What will the up-shot of this price crash be? Perhaps there are lessons from history?
Price crash of 1986
The chart here (from the FT [Link]) – shows the oil price from 1983-88.
What changed after the crash of the mid-eighties? In my view, the most significant change in Upstream came in Exploration. New techniques and rapid advances in computing power reshaped whole departments of geologists, petrophysicists, geophysicists and started the movement towards integrated sub-surface modelling and simulation which we have today. What happened was a rapid reduction in finding costs and increases in certainty (pre-drilling) – leading to tools that provide deep understanding of deposits and accurate ways to manage reservoir dynamics.
This article in Computer World, May 1987 (page 89) [Link] is subtitled “Cost-cutting prompts Sohio to centralize and integrate systems” – this is the world I remember joining as PDP-11/34’s were being replaced by VAX 11/785 and Micro-Vax’s and sun microsystems 4/330’s, and if you didn’t know how to configure a Versatech plotter and UNIRAS libraries you weren’t much use. That was the start of, and without any research, I’d estimate that the cost on a job-by-job basis has fallen 90% and enabled far more technical reservoirs to be identified and quantified – leading to access to new territories, new financing mechanisms and new development concepts.
The imperative in this period was reservoir optimisation which quickly came to the fore with all manner of rapidly applied innovations in complex drilling, remote sensing and reservoir simulation. Exploration took a back seat for a while with lots of analysis and “banking” of reserves which were not really developed until the mid-noughties.
Price crash of 2015
So what’s going to happen this time around? Like 30 years ago I see that there will be a rush to take cost-reduction actions now, and there will be a period of reflection where new design patterns and new dominant designs will emerge ready for the next upswing.
Low-cost operational interventions
I think we will see the case for low-cost operational interventions. More temporary fixes for failing plant with minimum workable solutions applied to prolong life until shut-down (either permanent shut-down, or a large overhaul). This will include various forms of integrity management solutions – this might be an interesting year for companies like Wood Group, Intertek, ICR, AIBEL etc.
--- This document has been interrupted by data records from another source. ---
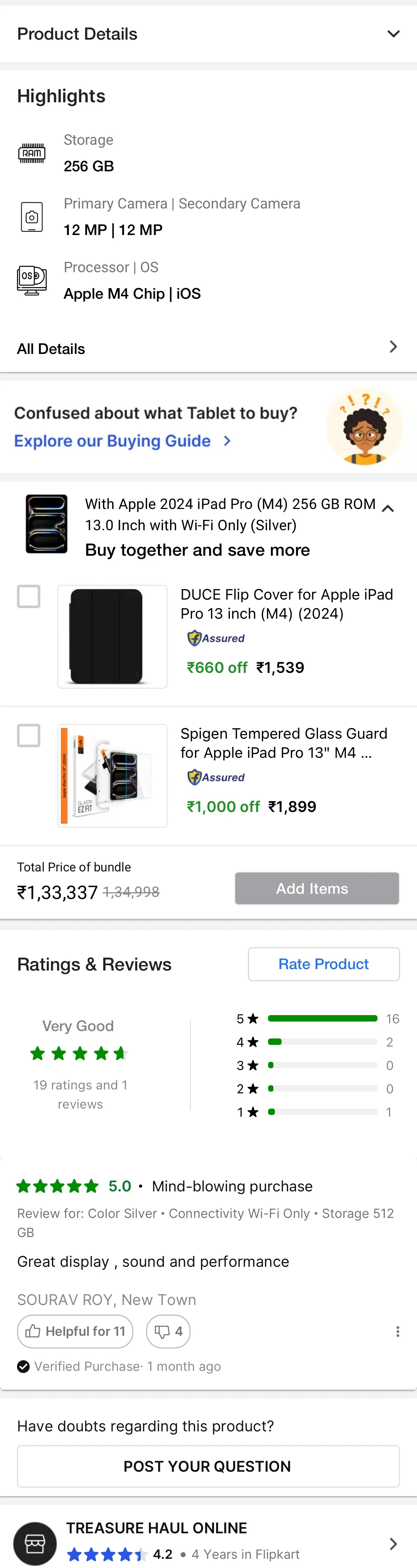Click the Buying Guide confused-face illustration
Image resolution: width=417 pixels, height=1568 pixels.
pos(364,426)
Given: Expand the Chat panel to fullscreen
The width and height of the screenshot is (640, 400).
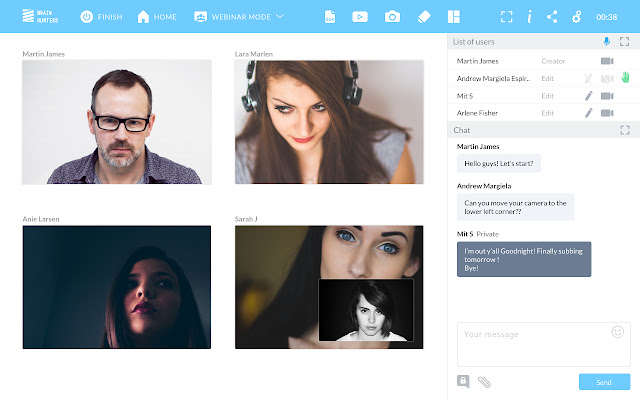Looking at the screenshot, I should pyautogui.click(x=625, y=130).
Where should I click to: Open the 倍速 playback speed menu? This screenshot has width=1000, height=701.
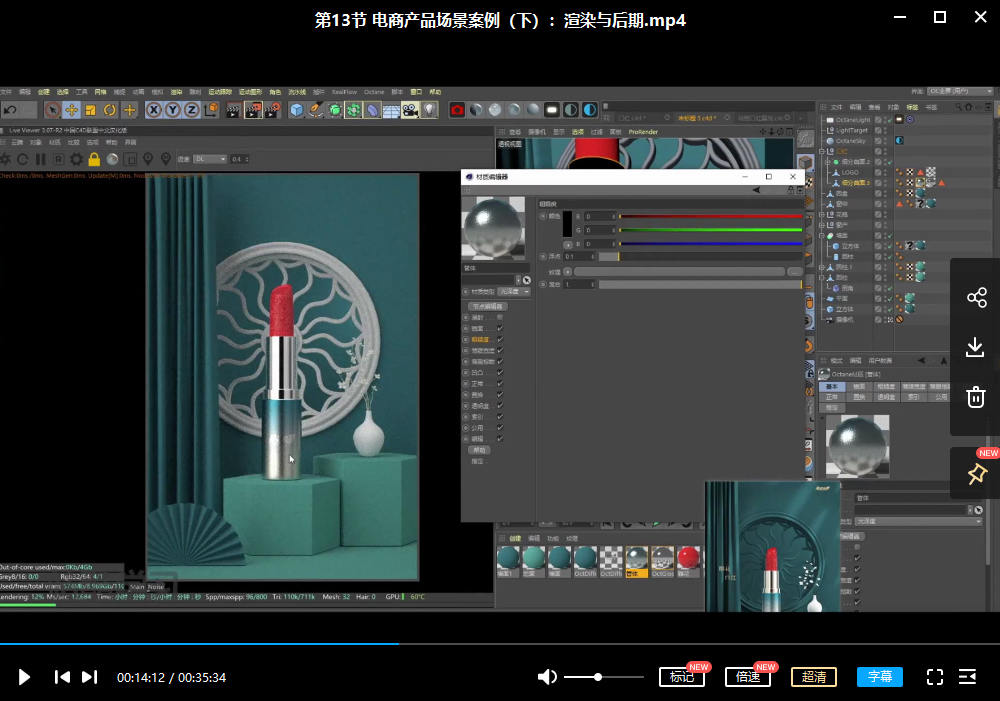pyautogui.click(x=748, y=677)
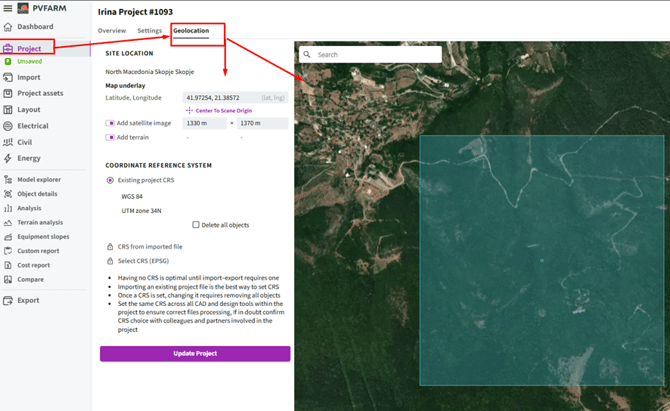Open the Energy section
670x411 pixels.
pyautogui.click(x=28, y=158)
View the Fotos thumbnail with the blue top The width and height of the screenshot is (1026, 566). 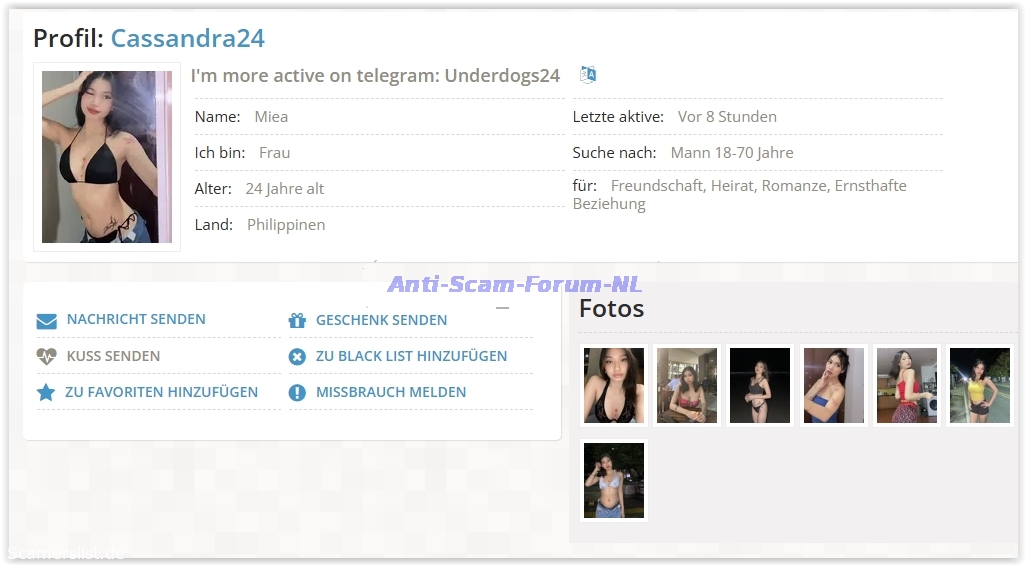click(x=833, y=386)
New design pattern for operations
Rapid cost reduction in the North Sea must now be centred on reducing operations costs. This means increasing the throughput of existing plant and reducing production-loss due to outages. This will mean accurate measurement and control, real-time plant-simulation and low-cost approaches to maintenance. Like we saw consolidation of exploration departments and the emergence of integrated geoscience teams we will see the rise of joint operations teams (concepts that have existed for a while but never fully had their impact). We will also see the rise of computer simulation and integration of data across domains – with predictive scheduling of parts and preparation of work-orders so that crews will be able to prioritise work and maximise the value generated from each shut-in period.
The impact of this will be a reduction in lower skilled workers and an increase in on-shore data-savvy planners. There will need to be more instrumentation and remote sensing, data communication and integrated dash-boarding of data. Emerging from this will be discovery of key, high-impact monitoring and intervention techniques and dominant designs for way-of-working will emerge. Much of this work will rely on enabling technology which closely resembles “The Internet of Things” [Link] [Link]
Unlike the many previous attempts at “field of the future” and “intelligent operations” – and a hundred other buzz-words – this time there is real imperative to make this change.
New dominant designs for development
After the 1986 price crash lots of back-office work was undertaken in exploration but drilling was at much lower levels for more than a decade. This time it’s going to be field development that takes the pause. According to the FT, WoodMac reports that over $400bln of projects are now delayed or cancelled. [Link]
I’ve talked to a number of operators this year and no-one is worried about designs taking longer. Everyone wants projects to cost less so that they can have a better chance of attaining FID. I predict that the dominant designs emerging from new design patterns and the remote sensing and operations will be incorporated into these designs in an integrated way. Taking asset data streams (and interpretation of them) into the integrity and barrier models from day one. This will lead to substantially lower cost operations.
With the retirement of the old-guard in both operations and development I expect to see younger engineers who embrace new technologies take major decisions. These are engineers that “get” the bigger picture and are frustrated by the pace of change. Their intervention will lead to more computerised monitoring, more adoption of technology like sub-sea processing, differing materials and techniques and wider acceptance of what were – five years ago – things not considered “proven” – or at least, not proven to the satisfaction of the old-guard.